Provided passage.
________

Posted on January 25, 2024 4 Comments

As if the chronic bias of the Fiji Times isn’t bad enough, the national broadcaster, FBC, conspires against the readers of its news website by making them search for stories in an avalanche of commercials.

Mahendra Chaudhry makes an important point about the Prime Minister’s selective approach to the Constitution. Grubsheet said the same thing five days ago in our posting “When the shoe fits only when it suits”.

But here’s a challenge, Readers. Go try and find the detail of Chaudhry’s criticism in the body of the FBC story. It’s buried in a whole lot of commercials selling power tools, chicken coops and granny flats.

FBC is owned by the Fijian people and much of its funding comes from the taxpayer. We understand the need for it to raise further revenue from commercial sources. But is it too much to ask it to keep these ads out of the body of its stories?

________

Dataset entries.
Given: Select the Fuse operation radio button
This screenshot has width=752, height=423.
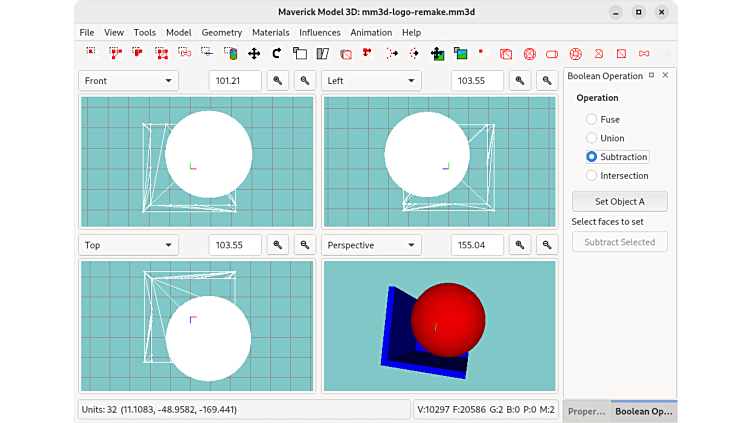Looking at the screenshot, I should (x=592, y=119).
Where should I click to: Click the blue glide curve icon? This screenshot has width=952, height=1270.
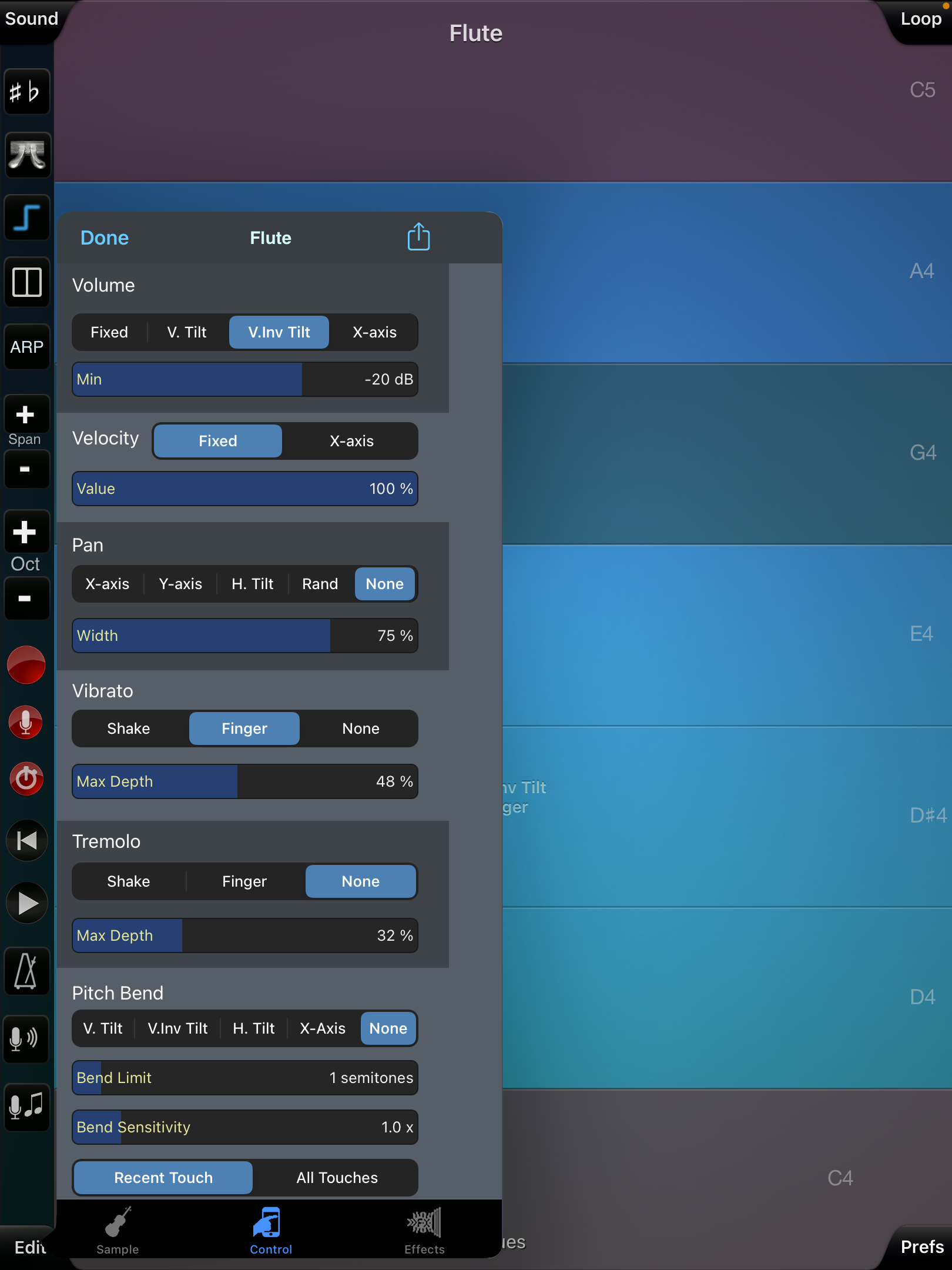pos(26,218)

________

Exercise tasks.
a – According to the post about FBC, what do the commercials that bury Chaudhry's criticism sell?
b – Please print the post about FBC from "As if the chronic" up to and including "and granny flats.".

Solutions below.
a – Power tools, chicken coops and granny flats.

b –
As if the chronic bias of the Fiji Times isn’t bad enough, the national broadcaster, FBC, conspires against the readers of its news website by making them search for stories in an avalanche of commercials.

Mahendra Chaudhry makes an important point about the Prime Minister’s selective approach to the Constitution. Grubsheet said the same thing five days ago in our posting “When the shoe fits only when it suits”.

But here’s a challenge, Readers. Go try and find the detail of Chaudhry’s criticism in the body of the FBC story. It’s buried in a whole lot of commercials selling power tools, chicken coops and granny flats.